[Opening READING TEXT section]

Early safety focus pays off for South Carolina hospitals

PHT still monitors sharps safety

To many health care workers, a needlestick was hardly worth worrying about. It was just a prick. It happened fairly often. And the risk of a seroconversion seemed distant and minimal.

South Carolina hospitals that belonged to Palmetto Hospital Trust, a workers' compensation self-insurance pool, were among the first to change that mindset and take sharps safety seriously. The impetus: hepatitis C.

Even today, hepatitis C remains a more problematic risk from sharps injuries than even HIV. There is no rapid test for identifying source patients with HCV. There is no accepted post-exposure prophylaxis. And lifetime treatment for one occupationally acquired case of hepatitis C could run $200,000 to $1 million, if the health care worker needs a liver transplant.

[Closing READING TEXT section]
[Opening SOURCE MATERIAL section]

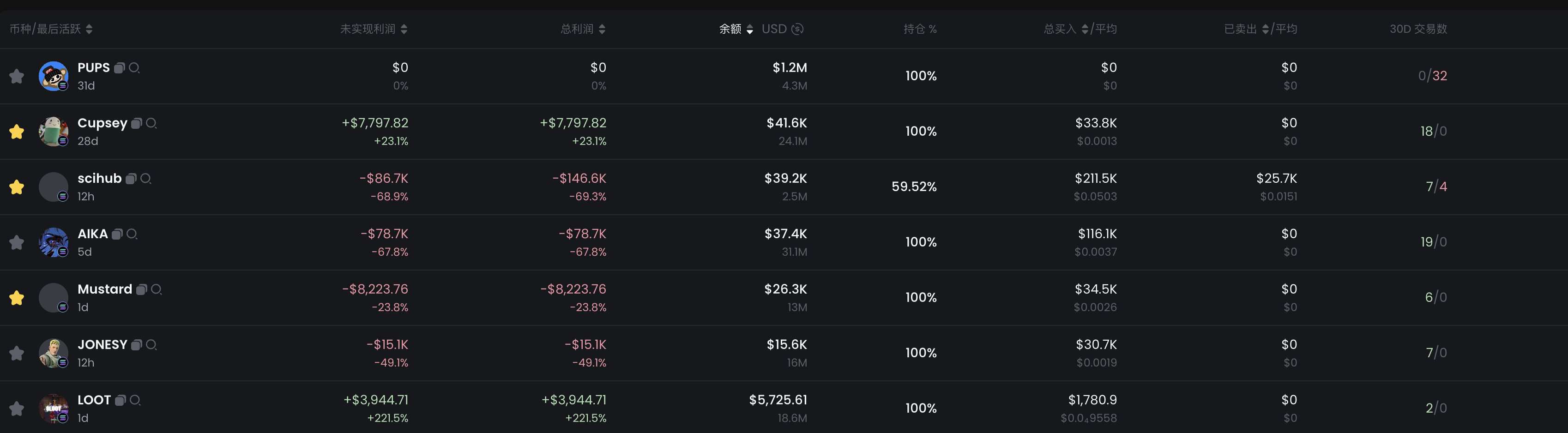The image size is (1568, 433).
Task: Sort by 总利润 column arrows
Action: pyautogui.click(x=602, y=29)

[Closing SOURCE MATERIAL section]

▶ COMPLETE THE FOLLOWING:
1. Rewrite the paragraph of the sharps safety article that begins "Even today, hepatitis C" as a short bulleted list that keeps its main facts.
2. Please retype the part of the sharps safety article starting with "South Carolina hospitals that" and going on through "a liver transplant.".

▶ SOLVED TASKS:
1.
- Hepatitis C is still a bigger sharps-injury risk than HIV.
- No rapid test exists to identify source patients with HCV.
- There is no accepted post-exposure prophylaxis.
- Lifetime treatment for one occupationally acquired case could cost $200,000 to $1 million if the health care worker needs a liver transplant.

2.
South Carolina hospitals that belonged to Palmetto Hospital Trust, a workers' compensation self-insurance pool, were among the first to change that mindset and take sharps safety seriously. The impetus: hepatitis C.

Even today, hepatitis C remains a more problematic risk from sharps injuries than even HIV. There is no rapid test for identifying source patients with HCV. There is no accepted post-exposure prophylaxis. And lifetime treatment for one occupationally acquired case of hepatitis C could run $200,000 to $1 million, if the health care worker needs a liver transplant.